With 23 new kinase inhibitors in phase 3 testing, the fast-growing class of drugs could continue to grab the M&A spotlight, SVB Leerink suggests. That interest will likely be fueled by increasing demand for the drugs, as total global revenues for the group soar from $33 billion last year to $50 billion or more by 2022, the firm predicted.
“The introduction of kinase inhibitors has changed the approach to targeted therapeutics, often providing a broader therapeutic window, with much less toxicity than conventional chemotherapy,” SVB Leerink analysts wrote in the report.
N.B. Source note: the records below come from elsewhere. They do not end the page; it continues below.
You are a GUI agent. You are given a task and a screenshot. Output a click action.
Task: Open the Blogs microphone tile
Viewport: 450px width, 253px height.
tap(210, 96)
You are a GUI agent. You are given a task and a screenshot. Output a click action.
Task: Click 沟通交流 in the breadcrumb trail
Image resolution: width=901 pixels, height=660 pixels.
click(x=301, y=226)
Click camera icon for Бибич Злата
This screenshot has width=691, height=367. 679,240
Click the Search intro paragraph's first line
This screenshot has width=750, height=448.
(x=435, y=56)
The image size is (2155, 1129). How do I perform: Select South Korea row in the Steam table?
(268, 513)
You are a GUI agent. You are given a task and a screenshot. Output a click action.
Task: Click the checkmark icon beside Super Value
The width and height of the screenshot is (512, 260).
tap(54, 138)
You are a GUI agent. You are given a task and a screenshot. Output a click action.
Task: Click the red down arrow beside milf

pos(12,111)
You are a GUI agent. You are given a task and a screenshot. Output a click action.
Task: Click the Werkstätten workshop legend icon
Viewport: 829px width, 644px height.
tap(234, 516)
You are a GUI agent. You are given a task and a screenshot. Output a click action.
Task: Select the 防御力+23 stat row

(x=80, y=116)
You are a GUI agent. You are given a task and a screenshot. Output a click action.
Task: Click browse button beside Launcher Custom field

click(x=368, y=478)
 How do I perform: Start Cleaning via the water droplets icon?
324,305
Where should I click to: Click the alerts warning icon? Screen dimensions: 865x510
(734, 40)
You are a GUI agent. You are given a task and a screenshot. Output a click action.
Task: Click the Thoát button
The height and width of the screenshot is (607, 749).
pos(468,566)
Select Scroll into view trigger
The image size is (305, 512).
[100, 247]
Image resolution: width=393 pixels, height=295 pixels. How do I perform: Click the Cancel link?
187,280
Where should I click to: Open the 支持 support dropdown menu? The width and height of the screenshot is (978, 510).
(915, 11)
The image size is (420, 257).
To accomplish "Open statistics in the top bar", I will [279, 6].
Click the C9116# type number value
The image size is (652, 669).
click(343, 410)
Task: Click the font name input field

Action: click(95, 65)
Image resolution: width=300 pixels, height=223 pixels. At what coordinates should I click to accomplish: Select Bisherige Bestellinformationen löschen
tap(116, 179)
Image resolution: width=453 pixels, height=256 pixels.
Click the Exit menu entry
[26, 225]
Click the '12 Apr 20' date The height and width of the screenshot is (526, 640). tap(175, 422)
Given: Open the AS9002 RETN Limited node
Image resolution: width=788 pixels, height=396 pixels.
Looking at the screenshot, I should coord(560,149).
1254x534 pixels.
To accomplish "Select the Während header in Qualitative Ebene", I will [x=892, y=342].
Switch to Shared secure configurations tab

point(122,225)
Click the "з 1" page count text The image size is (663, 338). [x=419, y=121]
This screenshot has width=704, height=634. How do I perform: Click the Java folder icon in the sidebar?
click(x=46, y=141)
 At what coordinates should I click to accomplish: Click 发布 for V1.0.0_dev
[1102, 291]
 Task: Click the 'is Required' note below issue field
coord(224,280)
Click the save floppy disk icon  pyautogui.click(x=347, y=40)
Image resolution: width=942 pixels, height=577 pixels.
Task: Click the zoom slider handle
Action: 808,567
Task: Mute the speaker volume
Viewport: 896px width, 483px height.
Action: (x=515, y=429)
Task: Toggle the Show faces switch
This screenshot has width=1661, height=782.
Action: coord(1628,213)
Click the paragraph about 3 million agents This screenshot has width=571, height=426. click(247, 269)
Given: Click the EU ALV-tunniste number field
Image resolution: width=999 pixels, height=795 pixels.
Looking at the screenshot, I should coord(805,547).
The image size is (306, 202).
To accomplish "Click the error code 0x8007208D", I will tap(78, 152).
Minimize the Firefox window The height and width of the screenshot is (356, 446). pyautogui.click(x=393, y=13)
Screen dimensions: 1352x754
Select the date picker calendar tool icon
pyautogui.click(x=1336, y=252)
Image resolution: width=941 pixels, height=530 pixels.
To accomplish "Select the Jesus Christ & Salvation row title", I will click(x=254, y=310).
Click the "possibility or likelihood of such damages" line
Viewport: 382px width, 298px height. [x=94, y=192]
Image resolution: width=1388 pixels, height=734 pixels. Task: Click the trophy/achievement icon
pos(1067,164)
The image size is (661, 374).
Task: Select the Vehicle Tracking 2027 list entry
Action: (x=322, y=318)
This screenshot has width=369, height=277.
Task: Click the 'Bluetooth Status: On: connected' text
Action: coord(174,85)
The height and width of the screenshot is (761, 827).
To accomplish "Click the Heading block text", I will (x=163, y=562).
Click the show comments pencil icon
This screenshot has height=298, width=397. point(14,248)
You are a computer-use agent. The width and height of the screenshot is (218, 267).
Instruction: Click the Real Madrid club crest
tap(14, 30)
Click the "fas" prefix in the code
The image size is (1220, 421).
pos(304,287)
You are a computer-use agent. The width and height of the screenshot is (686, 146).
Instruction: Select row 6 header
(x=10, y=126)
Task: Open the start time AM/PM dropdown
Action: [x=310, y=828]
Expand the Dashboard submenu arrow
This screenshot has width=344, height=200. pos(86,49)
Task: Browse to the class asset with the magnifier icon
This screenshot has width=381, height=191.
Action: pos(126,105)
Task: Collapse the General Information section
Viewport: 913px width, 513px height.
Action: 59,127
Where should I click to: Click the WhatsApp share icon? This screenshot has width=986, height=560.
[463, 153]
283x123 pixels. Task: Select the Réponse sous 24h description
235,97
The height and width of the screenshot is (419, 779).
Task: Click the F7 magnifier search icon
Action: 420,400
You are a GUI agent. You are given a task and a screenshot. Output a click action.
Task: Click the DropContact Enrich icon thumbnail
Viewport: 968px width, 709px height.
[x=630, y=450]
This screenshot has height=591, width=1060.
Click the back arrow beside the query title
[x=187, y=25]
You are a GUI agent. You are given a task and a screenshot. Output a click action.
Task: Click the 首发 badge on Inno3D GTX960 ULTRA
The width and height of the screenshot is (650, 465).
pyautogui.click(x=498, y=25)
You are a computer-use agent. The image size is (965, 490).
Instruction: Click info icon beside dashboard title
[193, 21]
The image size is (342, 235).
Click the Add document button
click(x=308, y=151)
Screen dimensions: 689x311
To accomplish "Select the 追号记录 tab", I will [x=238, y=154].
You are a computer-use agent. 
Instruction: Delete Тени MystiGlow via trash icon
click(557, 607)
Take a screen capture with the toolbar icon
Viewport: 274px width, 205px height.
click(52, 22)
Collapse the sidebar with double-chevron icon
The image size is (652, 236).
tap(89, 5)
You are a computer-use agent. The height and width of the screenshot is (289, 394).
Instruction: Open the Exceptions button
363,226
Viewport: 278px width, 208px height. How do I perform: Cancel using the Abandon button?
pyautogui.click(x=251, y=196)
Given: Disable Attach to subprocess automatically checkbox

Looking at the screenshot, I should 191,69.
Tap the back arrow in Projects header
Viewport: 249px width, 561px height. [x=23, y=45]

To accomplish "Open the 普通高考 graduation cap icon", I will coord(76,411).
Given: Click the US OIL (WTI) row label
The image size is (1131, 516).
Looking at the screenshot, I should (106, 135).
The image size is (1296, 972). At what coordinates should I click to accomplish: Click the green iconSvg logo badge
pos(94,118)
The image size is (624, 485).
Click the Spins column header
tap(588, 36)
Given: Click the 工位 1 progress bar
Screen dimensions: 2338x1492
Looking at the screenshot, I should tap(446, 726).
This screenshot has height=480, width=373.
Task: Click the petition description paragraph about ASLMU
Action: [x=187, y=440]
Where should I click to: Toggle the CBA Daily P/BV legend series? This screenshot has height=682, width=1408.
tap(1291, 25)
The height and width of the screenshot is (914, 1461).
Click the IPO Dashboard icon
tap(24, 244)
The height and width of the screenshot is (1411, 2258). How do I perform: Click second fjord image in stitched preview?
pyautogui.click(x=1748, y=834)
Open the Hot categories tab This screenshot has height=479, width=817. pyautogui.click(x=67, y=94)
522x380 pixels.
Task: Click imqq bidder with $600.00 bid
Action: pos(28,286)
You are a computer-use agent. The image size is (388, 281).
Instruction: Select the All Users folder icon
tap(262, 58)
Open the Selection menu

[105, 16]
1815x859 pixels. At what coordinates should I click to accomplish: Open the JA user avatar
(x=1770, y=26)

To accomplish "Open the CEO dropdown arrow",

Thanks to the FDA's speedy cancer drug reviews, kinase inhibitors are making it to market lickety-split, SVB Leerink explains. Some 35% of those already approved benefited from an accelerated program that cuts review timelines by two months. A whopping 77% were evaluated under FDA’s priority review program, and some also nabbed breakthrough therapy designations. All told, the review period for kinase inhibitors has averaged just six months.
What’s more, makers of kinase inhibitors have enjoyed significant pricing power—so much so that they’ve been able to raise the list prices every year “by low-to-high single-digit” amounts, SVB Leerink said. That’s even true among highly competitive subsets of the class, including EGFR and ALK inhibitors. The price of Roche’s Tarceva, a HER1/EGFR inhibitor, for example, has risen 8% to 14% a year since 2014 and is now selling for $8,451 per month—double its initial list price.
That said, competition is one big risk, SVB Leerink pointed out. The recently developed CDK 4/6 inhibitors—Pfizer’s Ibrance, Novartis’ Kisqali and Lilly’s Verzenio—are similarly priced and labeled, the analysts wrote. Pfizer is leading the class so far due to “a perception of greater tolerability,” they said. But the company is struggling with its ALK inhibitor Xalkori, they added, as new competition from Roche’s Alecensa erodes volume.
And one risk all the kinase players are facing is that patients frequently become resistant to the drugs. “Acquired resistance has become a theme and a challenge for therapy development,” SVB Leerink said. In fact, a new class of kinase inhibitors has emerged for just that reason—including AstraZeneca’s third-generation EGFR inhibitor Tagrisso. That drug has already soared past the blockbuster barrier, with $1.4 billion in sales in the first half of this year alone, and the potential for much more, thanks to newly released positive results in lung cancer.
So which kinase is the hottest target right now? That would be Bruton’s tyrosine kinase (BTK), which has been implicated in several cancers, including chronic lymphocytic leukemia and mantle cell lymphoma. BTK inhibitors have driven four deals worth a total of $27 billion since 2010, according to SVB Leerink. They include AbbVie’s purchase of Pharmacyclics and AstraZeneca’s acquisition of Acerta. Lilly picked up an investigational BTK inhibitor in its acquisition of Loxo.
As scientists continue to build their understanding of the disease process in cancer, the innovative environment that has built the kinase-inhibitor market will only strengthen, SVB Leerink predicted. “Given the amount of investment in this area, coupled with a favorable regulatory environment, we see the renaissance in targeted oncology continuing, especially as combination strategies become a reality, a consequence of highly potent, highly selective agents that minimize off-target and overlapping toxicities at lower drug levels.”